Common Law Indemnification - A Primer
April 12, 2021 —
Brian F. Mark - Hurwitz & Fine, P.C.“Common law indemnification is generally available ‘in favor of one who is held responsible solely by operation of law because of his relationship to the wrongdoer.’” McCarthy v. Turner Constr., Inc., 17 N.Y.3d 369, 375 (2011), quoting Mas v. Two Bridges Assocs., 75 N.Y.2d 680, 690 (1990).
What is Common Law Indemnification and Who Can Assert it?

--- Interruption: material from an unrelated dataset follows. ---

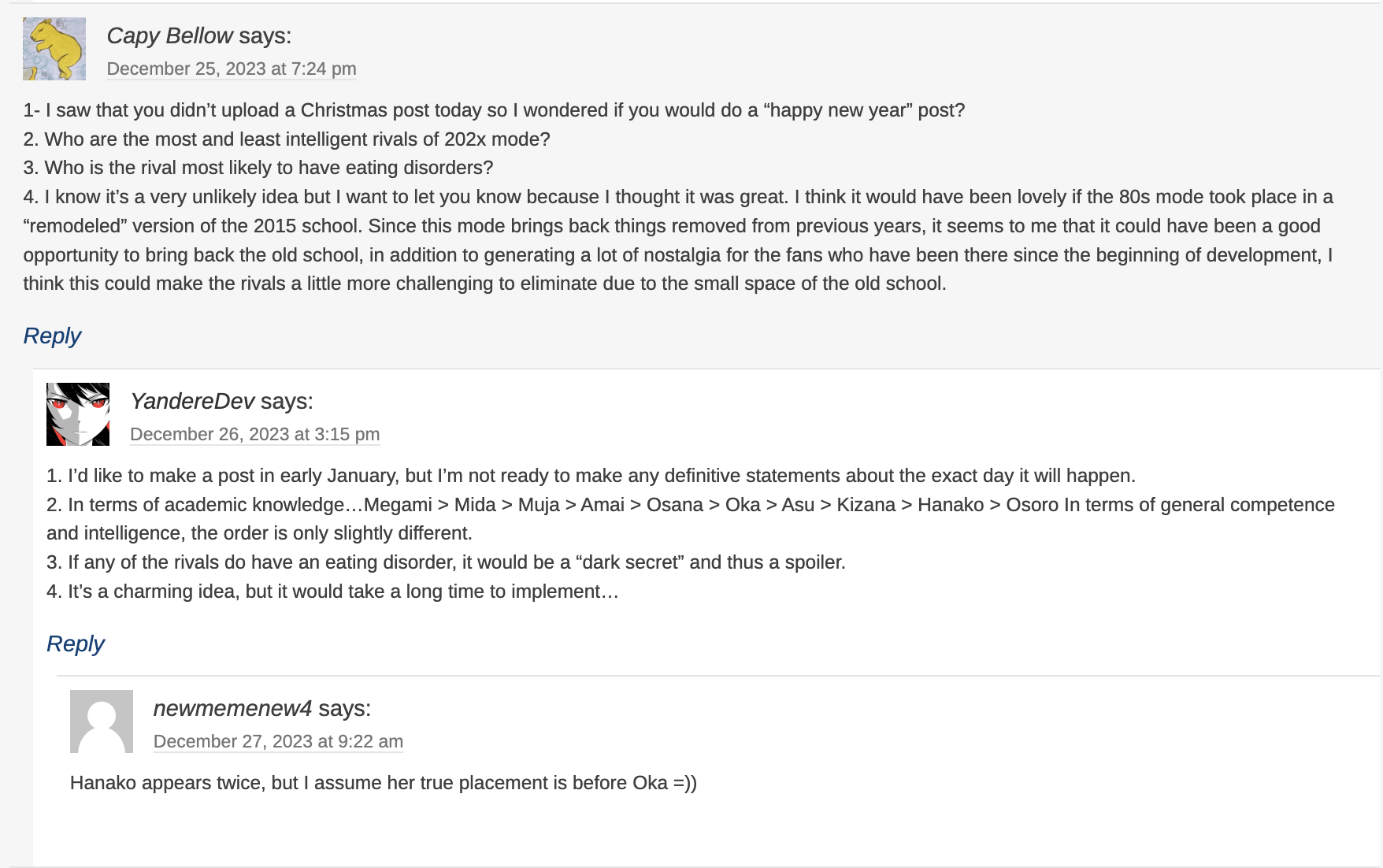Viewport: 1383px width, 868px height.
Task: Click YandereDev's red-eyed anime avatar
Action: click(78, 414)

Indemnification, in general terms, is the right of one party to shift a loss to another and may be based upon an express contract or an implied obligation. Bellevue S. Assoc. v. HRH Constr. Corp., 78 N.Y.2d 282 (1991). Based on a separate duty owed the indemnitee by the indemnitor, common law indemnification, or implied indemnification, permits one who was compelled to pay for the wrong of another to recover from the wrongdoer the damages paid to the injured party. D’Ambrosio v. City of New York, 55 N.Y.2d 454, 460 (1982); Curreri v. Heritage Prop. Inv. Trust, Inc., 48 A.D.3d 505, 507 (2d Dept. 2008).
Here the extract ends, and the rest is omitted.